§ MATERIAL SHOWN
>>>
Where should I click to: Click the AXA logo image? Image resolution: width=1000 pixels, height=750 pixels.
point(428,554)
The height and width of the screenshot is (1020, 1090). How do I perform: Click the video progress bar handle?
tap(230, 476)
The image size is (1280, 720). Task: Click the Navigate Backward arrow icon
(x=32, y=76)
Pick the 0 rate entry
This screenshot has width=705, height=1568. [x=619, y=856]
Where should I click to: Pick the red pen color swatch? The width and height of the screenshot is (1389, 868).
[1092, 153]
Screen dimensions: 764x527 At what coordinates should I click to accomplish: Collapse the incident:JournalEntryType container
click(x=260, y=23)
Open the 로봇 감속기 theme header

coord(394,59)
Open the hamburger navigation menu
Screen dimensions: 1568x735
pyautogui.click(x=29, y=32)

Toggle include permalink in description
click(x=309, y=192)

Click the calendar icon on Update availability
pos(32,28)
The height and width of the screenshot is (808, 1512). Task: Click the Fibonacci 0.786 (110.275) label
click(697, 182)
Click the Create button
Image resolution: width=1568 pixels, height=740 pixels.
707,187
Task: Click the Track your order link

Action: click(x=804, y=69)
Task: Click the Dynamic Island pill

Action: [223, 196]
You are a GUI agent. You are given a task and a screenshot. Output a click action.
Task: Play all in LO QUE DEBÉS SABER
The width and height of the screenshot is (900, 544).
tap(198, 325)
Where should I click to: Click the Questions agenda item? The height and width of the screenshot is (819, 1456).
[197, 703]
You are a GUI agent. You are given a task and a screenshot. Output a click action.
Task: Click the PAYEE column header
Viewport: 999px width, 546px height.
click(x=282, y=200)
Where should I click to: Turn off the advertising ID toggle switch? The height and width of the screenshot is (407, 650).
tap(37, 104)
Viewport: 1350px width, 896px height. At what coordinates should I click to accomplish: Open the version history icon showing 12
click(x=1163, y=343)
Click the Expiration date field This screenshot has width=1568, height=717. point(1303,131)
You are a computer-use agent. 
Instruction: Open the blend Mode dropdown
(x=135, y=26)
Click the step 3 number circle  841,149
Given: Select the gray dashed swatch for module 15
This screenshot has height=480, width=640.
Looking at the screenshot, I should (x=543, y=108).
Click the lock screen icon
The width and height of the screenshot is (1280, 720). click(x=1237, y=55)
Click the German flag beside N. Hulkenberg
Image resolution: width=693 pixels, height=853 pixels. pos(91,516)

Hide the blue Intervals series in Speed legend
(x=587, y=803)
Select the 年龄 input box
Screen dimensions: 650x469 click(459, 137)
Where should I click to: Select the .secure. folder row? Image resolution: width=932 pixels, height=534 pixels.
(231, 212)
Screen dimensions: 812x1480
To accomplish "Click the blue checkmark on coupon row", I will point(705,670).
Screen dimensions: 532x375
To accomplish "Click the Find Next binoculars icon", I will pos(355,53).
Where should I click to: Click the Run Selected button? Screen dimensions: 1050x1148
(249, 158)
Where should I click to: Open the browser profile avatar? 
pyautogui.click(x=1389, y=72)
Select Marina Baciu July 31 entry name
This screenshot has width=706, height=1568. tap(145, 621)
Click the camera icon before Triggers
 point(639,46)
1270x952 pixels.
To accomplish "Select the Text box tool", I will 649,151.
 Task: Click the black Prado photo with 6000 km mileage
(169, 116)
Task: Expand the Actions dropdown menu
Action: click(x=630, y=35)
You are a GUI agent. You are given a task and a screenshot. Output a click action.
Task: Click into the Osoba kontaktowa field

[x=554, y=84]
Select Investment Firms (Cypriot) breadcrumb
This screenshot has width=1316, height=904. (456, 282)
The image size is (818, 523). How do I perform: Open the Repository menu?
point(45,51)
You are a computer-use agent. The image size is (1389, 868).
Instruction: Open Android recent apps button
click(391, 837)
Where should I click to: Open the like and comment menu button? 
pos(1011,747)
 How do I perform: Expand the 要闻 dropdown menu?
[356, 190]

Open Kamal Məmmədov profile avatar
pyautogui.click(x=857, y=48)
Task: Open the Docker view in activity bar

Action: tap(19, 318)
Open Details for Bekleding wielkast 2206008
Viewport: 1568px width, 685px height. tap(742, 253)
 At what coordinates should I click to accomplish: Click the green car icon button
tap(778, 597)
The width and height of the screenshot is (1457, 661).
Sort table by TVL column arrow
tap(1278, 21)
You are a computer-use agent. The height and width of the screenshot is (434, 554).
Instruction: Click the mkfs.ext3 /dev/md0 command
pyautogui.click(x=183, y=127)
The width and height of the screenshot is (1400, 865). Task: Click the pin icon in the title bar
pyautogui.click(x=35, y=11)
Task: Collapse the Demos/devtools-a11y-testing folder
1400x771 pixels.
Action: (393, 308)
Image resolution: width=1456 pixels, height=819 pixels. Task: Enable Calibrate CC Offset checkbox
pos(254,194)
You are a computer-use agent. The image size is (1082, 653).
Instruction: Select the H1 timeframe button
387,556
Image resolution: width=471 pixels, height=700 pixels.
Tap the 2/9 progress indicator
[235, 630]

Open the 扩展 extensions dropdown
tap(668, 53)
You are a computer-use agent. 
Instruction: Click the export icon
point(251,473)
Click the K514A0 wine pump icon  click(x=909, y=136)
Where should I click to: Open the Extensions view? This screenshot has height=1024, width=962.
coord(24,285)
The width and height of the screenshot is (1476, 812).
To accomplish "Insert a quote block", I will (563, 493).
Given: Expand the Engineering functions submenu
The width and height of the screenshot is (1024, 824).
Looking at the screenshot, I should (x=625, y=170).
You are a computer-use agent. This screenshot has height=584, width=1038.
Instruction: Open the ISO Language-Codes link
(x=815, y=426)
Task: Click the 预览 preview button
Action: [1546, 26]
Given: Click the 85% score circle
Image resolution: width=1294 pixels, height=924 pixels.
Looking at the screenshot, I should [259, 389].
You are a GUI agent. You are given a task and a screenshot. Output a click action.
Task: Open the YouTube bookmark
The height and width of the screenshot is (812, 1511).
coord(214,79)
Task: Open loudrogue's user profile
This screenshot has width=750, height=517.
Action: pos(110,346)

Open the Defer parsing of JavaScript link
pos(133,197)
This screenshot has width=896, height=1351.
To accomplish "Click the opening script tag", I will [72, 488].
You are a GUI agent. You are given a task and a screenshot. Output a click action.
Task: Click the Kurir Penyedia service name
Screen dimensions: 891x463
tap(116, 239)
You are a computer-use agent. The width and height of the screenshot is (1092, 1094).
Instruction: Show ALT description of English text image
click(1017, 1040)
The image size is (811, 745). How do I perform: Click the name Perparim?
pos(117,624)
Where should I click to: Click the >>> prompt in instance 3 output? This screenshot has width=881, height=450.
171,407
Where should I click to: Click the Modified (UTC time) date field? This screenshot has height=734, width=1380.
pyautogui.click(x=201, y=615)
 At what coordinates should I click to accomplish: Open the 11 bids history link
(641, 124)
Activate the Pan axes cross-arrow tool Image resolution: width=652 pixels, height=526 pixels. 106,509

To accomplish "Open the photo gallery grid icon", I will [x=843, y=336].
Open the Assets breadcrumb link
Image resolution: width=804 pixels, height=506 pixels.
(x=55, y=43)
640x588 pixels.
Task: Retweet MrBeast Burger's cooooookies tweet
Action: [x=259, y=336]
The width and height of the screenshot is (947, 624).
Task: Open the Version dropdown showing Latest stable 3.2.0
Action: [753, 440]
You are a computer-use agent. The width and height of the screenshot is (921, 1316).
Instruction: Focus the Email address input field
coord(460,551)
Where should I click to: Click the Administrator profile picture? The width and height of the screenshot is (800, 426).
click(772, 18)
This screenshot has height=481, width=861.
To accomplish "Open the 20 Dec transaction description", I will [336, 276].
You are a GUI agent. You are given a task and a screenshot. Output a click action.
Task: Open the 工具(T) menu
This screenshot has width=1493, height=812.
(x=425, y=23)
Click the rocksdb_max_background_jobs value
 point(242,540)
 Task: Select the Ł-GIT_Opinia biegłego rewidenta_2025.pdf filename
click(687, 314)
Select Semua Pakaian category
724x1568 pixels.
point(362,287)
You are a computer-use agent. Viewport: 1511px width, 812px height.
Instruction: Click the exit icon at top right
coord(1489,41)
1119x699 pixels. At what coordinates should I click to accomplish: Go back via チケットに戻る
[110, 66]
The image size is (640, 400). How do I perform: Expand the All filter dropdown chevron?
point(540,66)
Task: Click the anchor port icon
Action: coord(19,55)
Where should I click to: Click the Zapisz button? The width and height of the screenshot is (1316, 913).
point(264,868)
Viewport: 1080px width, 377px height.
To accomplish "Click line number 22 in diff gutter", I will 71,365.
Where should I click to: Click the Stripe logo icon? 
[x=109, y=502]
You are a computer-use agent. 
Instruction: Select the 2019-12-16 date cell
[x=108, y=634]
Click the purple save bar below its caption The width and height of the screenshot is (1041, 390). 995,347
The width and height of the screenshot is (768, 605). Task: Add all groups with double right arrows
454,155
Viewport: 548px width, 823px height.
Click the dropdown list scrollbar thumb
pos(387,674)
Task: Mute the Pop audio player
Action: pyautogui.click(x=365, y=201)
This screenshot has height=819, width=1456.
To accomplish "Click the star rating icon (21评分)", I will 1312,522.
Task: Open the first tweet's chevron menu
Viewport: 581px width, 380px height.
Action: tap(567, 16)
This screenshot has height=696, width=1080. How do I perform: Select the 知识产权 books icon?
<<<
§ THE REQUEST
Transcribe without changes the lines between the one holding "Where should I click to: Open the like" and the one holding "Action: [1546, 26]", both included.

§ REPLY
Where should I click to: Open the like and comment menu button? 
pos(1011,747)
 How do I perform: Expand the 要闻 dropdown menu?
[356, 190]

Open Kamal Məmmədov profile avatar
pyautogui.click(x=857, y=48)
Task: Open the Docker view in activity bar

Action: tap(19, 318)
Open Details for Bekleding wielkast 2206008
Viewport: 1568px width, 685px height. tap(742, 253)
 At what coordinates should I click to accomplish: Click the green car icon button
tap(778, 597)
The width and height of the screenshot is (1457, 661).
Sort table by TVL column arrow
tap(1278, 21)
You are a computer-use agent. The height and width of the screenshot is (434, 554).
Instruction: Click the mkfs.ext3 /dev/md0 command
pyautogui.click(x=183, y=127)
The width and height of the screenshot is (1400, 865). Task: Click the pin icon in the title bar
pyautogui.click(x=35, y=11)
Task: Collapse the Demos/devtools-a11y-testing folder
1400x771 pixels.
Action: (393, 308)
Image resolution: width=1456 pixels, height=819 pixels. Task: Enable Calibrate CC Offset checkbox
pos(254,194)
You are a computer-use agent. The image size is (1082, 653).
Instruction: Select the H1 timeframe button
387,556
Image resolution: width=471 pixels, height=700 pixels.
Tap the 2/9 progress indicator
[235, 630]

Open the 扩展 extensions dropdown
tap(668, 53)
You are a computer-use agent. 
Instruction: Click the export icon
point(251,473)
Click the K514A0 wine pump icon  click(x=909, y=136)
Where should I click to: Open the Extensions view? This screenshot has height=1024, width=962.
coord(24,285)
The width and height of the screenshot is (1476, 812).
To accomplish "Insert a quote block", I will (563, 493).
Given: Expand the Engineering functions submenu
The width and height of the screenshot is (1024, 824).
Looking at the screenshot, I should (x=625, y=170).
You are a computer-use agent. This screenshot has height=584, width=1038.
Instruction: Open the ISO Language-Codes link
(x=815, y=426)
Task: Click the 预览 preview button
Action: [1546, 26]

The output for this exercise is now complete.